Extracted data entries:
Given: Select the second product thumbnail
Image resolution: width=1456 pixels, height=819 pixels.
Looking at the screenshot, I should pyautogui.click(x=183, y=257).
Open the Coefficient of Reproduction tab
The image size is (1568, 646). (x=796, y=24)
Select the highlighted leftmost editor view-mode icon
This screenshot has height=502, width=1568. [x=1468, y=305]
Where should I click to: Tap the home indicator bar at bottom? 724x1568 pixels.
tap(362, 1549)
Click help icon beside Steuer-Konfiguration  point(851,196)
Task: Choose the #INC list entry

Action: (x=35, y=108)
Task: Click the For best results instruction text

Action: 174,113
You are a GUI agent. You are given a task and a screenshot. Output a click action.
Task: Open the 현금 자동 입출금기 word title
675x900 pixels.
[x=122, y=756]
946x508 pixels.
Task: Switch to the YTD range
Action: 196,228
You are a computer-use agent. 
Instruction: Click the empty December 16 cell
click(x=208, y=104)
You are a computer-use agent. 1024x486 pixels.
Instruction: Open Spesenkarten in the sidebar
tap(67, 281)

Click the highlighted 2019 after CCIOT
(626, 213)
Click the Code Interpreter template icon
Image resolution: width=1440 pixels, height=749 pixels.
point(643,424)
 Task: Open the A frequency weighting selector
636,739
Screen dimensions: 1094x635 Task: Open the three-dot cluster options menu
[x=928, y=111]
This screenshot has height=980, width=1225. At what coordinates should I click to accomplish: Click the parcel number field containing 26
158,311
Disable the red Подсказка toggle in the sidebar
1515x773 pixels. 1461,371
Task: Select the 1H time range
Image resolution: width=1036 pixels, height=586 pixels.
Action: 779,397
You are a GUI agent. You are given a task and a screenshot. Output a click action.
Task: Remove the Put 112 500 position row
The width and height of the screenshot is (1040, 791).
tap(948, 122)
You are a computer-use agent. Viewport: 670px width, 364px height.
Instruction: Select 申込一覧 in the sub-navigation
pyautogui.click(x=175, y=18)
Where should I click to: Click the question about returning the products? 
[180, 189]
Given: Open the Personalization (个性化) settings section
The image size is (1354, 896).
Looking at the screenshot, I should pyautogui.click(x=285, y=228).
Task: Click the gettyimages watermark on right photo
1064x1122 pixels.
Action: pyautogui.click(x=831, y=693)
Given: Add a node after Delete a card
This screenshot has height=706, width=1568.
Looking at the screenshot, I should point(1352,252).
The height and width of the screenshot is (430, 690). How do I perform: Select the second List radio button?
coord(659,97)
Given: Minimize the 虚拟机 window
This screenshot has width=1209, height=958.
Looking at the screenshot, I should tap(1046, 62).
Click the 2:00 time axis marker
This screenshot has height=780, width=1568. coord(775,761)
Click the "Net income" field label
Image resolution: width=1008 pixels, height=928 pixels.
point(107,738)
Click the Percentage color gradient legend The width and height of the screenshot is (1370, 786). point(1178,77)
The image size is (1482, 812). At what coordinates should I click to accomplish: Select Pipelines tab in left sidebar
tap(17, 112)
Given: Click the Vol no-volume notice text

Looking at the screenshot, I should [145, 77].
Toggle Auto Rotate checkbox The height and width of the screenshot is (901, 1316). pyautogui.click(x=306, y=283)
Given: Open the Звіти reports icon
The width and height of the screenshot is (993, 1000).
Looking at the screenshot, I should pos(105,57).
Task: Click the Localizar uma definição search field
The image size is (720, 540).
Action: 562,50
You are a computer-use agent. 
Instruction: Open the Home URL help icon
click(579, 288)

Assigned task:
Go through the records and repeat each one exactly as written.

Answer section:
Given: Select the second product thumbnail
Image resolution: width=1456 pixels, height=819 pixels.
Looking at the screenshot, I should pyautogui.click(x=183, y=257).
Open the Coefficient of Reproduction tab
The image size is (1568, 646). (x=796, y=24)
Select the highlighted leftmost editor view-mode icon
This screenshot has height=502, width=1568. [x=1468, y=305]
Where should I click to: Tap the home indicator bar at bottom? 724x1568 pixels.
tap(362, 1549)
Click help icon beside Steuer-Konfiguration  point(851,196)
Task: Choose the #INC list entry

Action: (x=35, y=108)
Task: Click the For best results instruction text

Action: 174,113
You are a GUI agent. You are given a task and a screenshot. Output a click action.
Task: Open the 현금 자동 입출금기 word title
675x900 pixels.
[x=122, y=756]
946x508 pixels.
Task: Switch to the YTD range
Action: 196,228
You are a computer-use agent. 
Instruction: Click the empty December 16 cell
click(x=208, y=104)
You are a computer-use agent. 1024x486 pixels.
Instruction: Open Spesenkarten in the sidebar
tap(67, 281)

Click the highlighted 2019 after CCIOT
(626, 213)
Click the Code Interpreter template icon
Image resolution: width=1440 pixels, height=749 pixels.
point(643,424)
 Task: Open the A frequency weighting selector
636,739
Screen dimensions: 1094x635 Task: Open the three-dot cluster options menu
[x=928, y=111]
This screenshot has height=980, width=1225. At what coordinates should I click to accomplish: Click the parcel number field containing 26
158,311
Disable the red Подсказка toggle in the sidebar
1515x773 pixels. 1461,371
Task: Select the 1H time range
Image resolution: width=1036 pixels, height=586 pixels.
Action: 779,397
You are a GUI agent. You are given a task and a screenshot. Output a click action.
Task: Remove the Put 112 500 position row
The width and height of the screenshot is (1040, 791).
tap(948, 122)
You are a computer-use agent. Viewport: 670px width, 364px height.
Instruction: Select 申込一覧 in the sub-navigation
pyautogui.click(x=175, y=18)
Where should I click to: Click the question about returning the products? 
[180, 189]
Given: Open the Personalization (个性化) settings section
The image size is (1354, 896).
Looking at the screenshot, I should pyautogui.click(x=285, y=228).
Task: Click the gettyimages watermark on right photo
1064x1122 pixels.
Action: pyautogui.click(x=831, y=693)
Given: Add a node after Delete a card
This screenshot has height=706, width=1568.
Looking at the screenshot, I should point(1352,252).
The height and width of the screenshot is (430, 690). How do I perform: Select the second List radio button?
coord(659,97)
Given: Minimize the 虚拟机 window
This screenshot has width=1209, height=958.
Looking at the screenshot, I should tap(1046, 62).
Click the 2:00 time axis marker
This screenshot has height=780, width=1568. coord(775,761)
Click the "Net income" field label
Image resolution: width=1008 pixels, height=928 pixels.
point(107,738)
Click the Percentage color gradient legend The width and height of the screenshot is (1370, 786). point(1178,77)
The image size is (1482, 812). At what coordinates should I click to accomplish: Select Pipelines tab in left sidebar
tap(17, 112)
Given: Click the Vol no-volume notice text

Looking at the screenshot, I should [145, 77].
Toggle Auto Rotate checkbox The height and width of the screenshot is (901, 1316). pyautogui.click(x=306, y=283)
Given: Open the Звіти reports icon
The width and height of the screenshot is (993, 1000).
Looking at the screenshot, I should pos(105,57).
Task: Click the Localizar uma definição search field
The image size is (720, 540).
Action: 562,50
You are a computer-use agent. 
Instruction: Open the Home URL help icon
click(579, 288)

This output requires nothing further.